Write-off of a Limited Liability Company Shareholder

Write-off of a Limited Liability Company Shareholder


Loans from shareholders to “their” limited liability company are a common financing instrument in practice. In a crisis or in the event of the company’s insolvency, corresponding write-offs at the shareholder level often result. The associated tax issues are repeatedly clarified by case law. In its ruling of November 19, 2024, case no. VIII R 8/22, the German Federal Fiscal Court had to decide at what point in time a write-off by a shareholder of a limited liability company in exchange for a debtor warrant is to taken into account.

According to the relevant case law of the German Federal Fiscal Court, in the case of a shareholder’s write-off against the limited liability company, a distinction must be made between the still recoverable and the no longer recoverable portion. In this respect, different taxation facts can be realized. The write-off of the recoverable portion of the claim results in a so-called hidden contribution. The pro-rata nominal value, which generally corresponds to the fair market value of the claim, is to be offset against the acquisition costs, so that a contribution profit of EUR 0 is ultimately obtained.

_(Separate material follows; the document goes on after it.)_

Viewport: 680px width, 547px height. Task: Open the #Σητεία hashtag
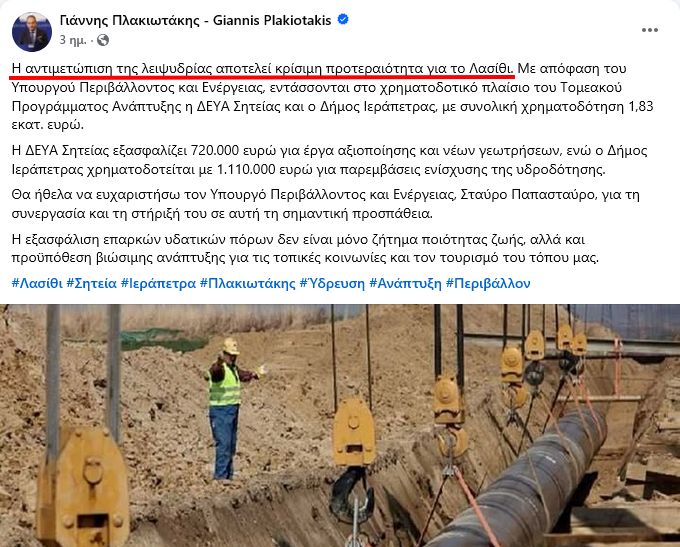[92, 283]
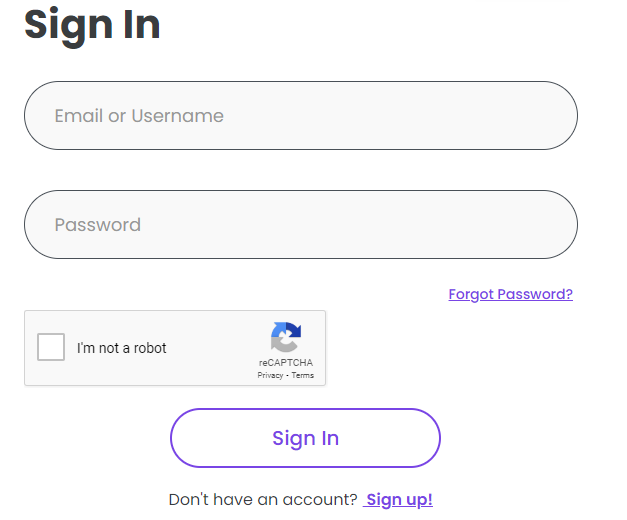Image resolution: width=627 pixels, height=520 pixels.
Task: Click the I'm not a robot label
Action: [122, 348]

To the extent of the no longer recoverable portion of the claim, the write-off results in a capital loss, which is to be allocated to the (negative) income from capital assets. This is based on the assumption that the write-off results in the loss of the claim, which is equivalent to the case of assignment expressly covered by the law. In economic terms, it makes no difference whether the shareholder assigns a claim to the limited liability company or writes it off. This also applies in the case of a write-off subject to the condition subsequent. This is because at the level of the company as the debtor, the legal consequences of a write-off in exchange for a debtor warrant arise at the time of the write-off. At that point, the loan is reclassified from debt to equity. The shareholder loan only reverts to debt capital once the recovery occurs. Accordingly, the shareholder as creditor must take into account the loss from the conditional write-off at the time of the write-off and not only when it is certain that the condition subsequent, i.e. the recovery, will no longer occur.

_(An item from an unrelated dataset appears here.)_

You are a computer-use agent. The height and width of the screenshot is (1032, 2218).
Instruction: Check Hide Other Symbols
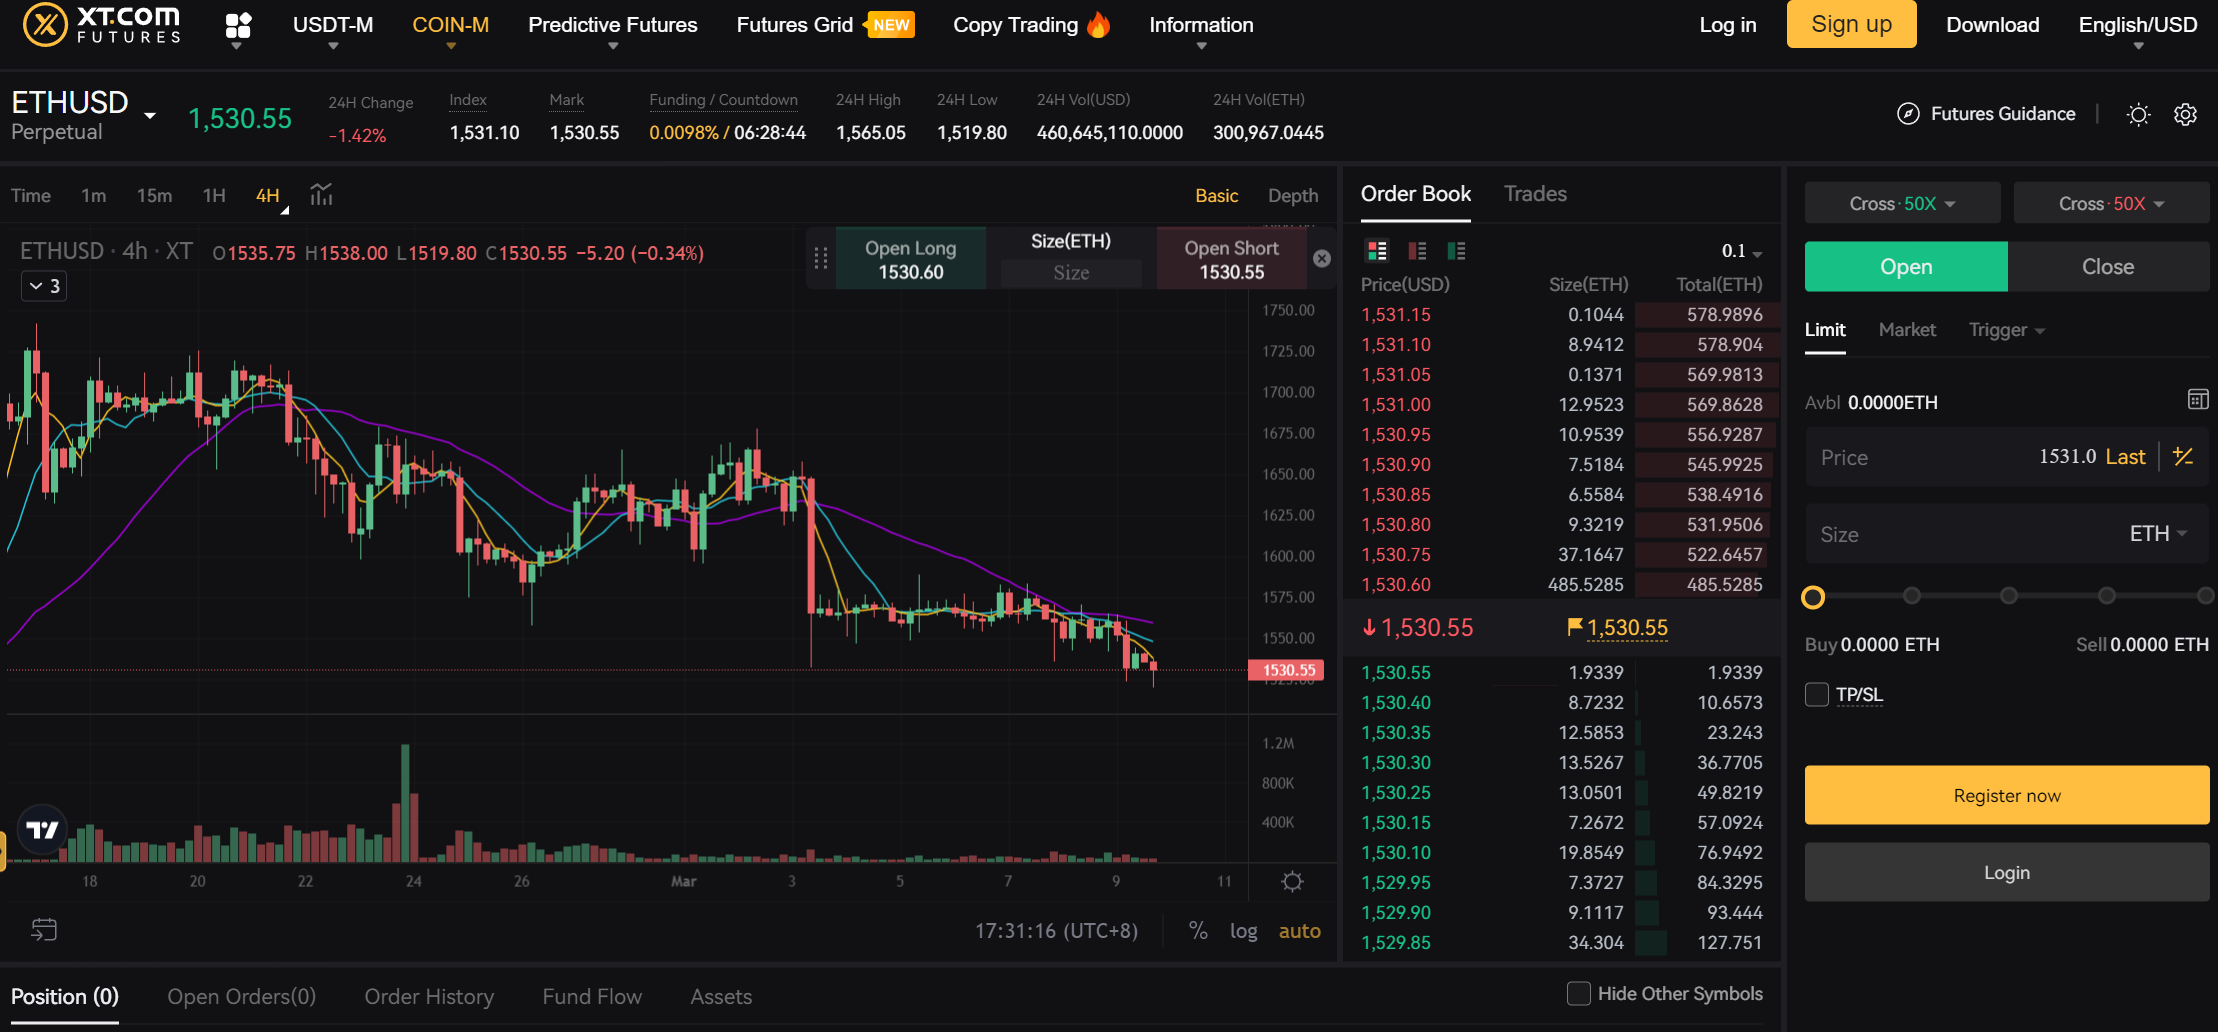tap(1578, 993)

Incidentally, until the recovery occurs, the shareholder acquires an expectancy in the revival of his claim. This is a distinct, marketable asset in its own right. In particular, the expectancy is not partially identical with the extinguished claim, but rather represents a preliminary stage for the new acquisition of the claim. The expectancy is to be valued at zero.

Notice:

The standard-specific definition of acquisition costs as per Section 17 (2a) of the German Income Tax Act did not (yet) apply in the case in question. According to this, for realization dates after July 31, 2019, it is determined that, among other things, loan losses incurred under company law constitute subsequent acquisition costs for the investment. However, the statement contained in the circular of the German Federal Ministry of Finance dated May 19, 2022, no. 62, regarding the relevant point in time of the write-off may be outdated in view of the current ruling of the German Federal Fiscal Court.